Military Spending Scandal Hurts US
|January 9, 2007||Posted by Staff under Archive, Progress Report, The Progress Report|
Military Spending Fraud — Scandal Makes U.S. Look Stupid
Taxpayers for Common Sense is the best organization that monitors excessive government spending, corruption and corporate welfare. Here is their latest news update.
JUGGLING FOR DOLLARS Even as the debate on military spending rages on Capitol Hill, a recent report has raised new questions about how the Department of Defense (DOD) manages its money.
A General Accounting Office (GAO) report found that the Pentagon misused $615 million last year, paying contractors with funds that the agency was not supposed to use for that purpose.

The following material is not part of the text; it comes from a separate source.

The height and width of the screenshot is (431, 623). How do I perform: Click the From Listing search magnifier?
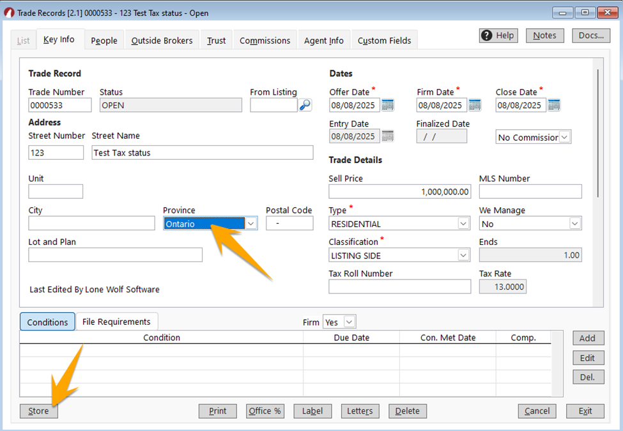(x=306, y=104)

Congress passed a law in 1990 saying that appropriations were to be closed after five years and any remaining money was to be returned to the Treasury. Before the law went into effect an appropriation stayed open indefinitely. Even with the change in the law, though, there have been only slight improvements in how the Pentagon does business.
By allowing adjustments to be made in the previous financial records of closed appropriations, the law gave DOD officials a way to use money from the canceled accounts. If the Pentagon needed money, then accountants could take money from a technically closed account and adjust it so the money found its way into an appropriation that was within the five-year period.
Accounting Fraud Rampant
In one of the most egregious examples, the Pentagon paid a $79 million research and development bill in 1999 by drawing money from a 1992 account. Since the account was outside the five-year period, the agency just moved the money to an account that fell within the required period.
From the time of the enactment of the law until September 1999, the DOD adjusted a total of 333 accounts to the tune of $26 billion. Similar adjustments for all other federal agencies totaled just 21 accounts valued at $5 million. In fiscal year 2000 alone, DOD adjustments to closed appropriation accounts were more than $2.7 billion.
Of the $615 million cited in the GAO report, $364 million was deemed improper because the original payments were charged to the correct appropriations account, but adjustments were used to cover up other recording errors.
David Walker, the Comptroller General of the GAO gave the DOD a D-plus in financial management, noting that the mismanagement is draining billions of dollars away from more urgent needs.
It is high time that the Pentagon follows the advice of numerous GAO investigations and frustrated members of Congress. The Pentagon recently received $5.6 billion in supplemental spending and will no doubt ask for additional funds in the coming months. If Congress is going to make funds available to the DOD, then the agency must prove it can be trusted to use them appropriately.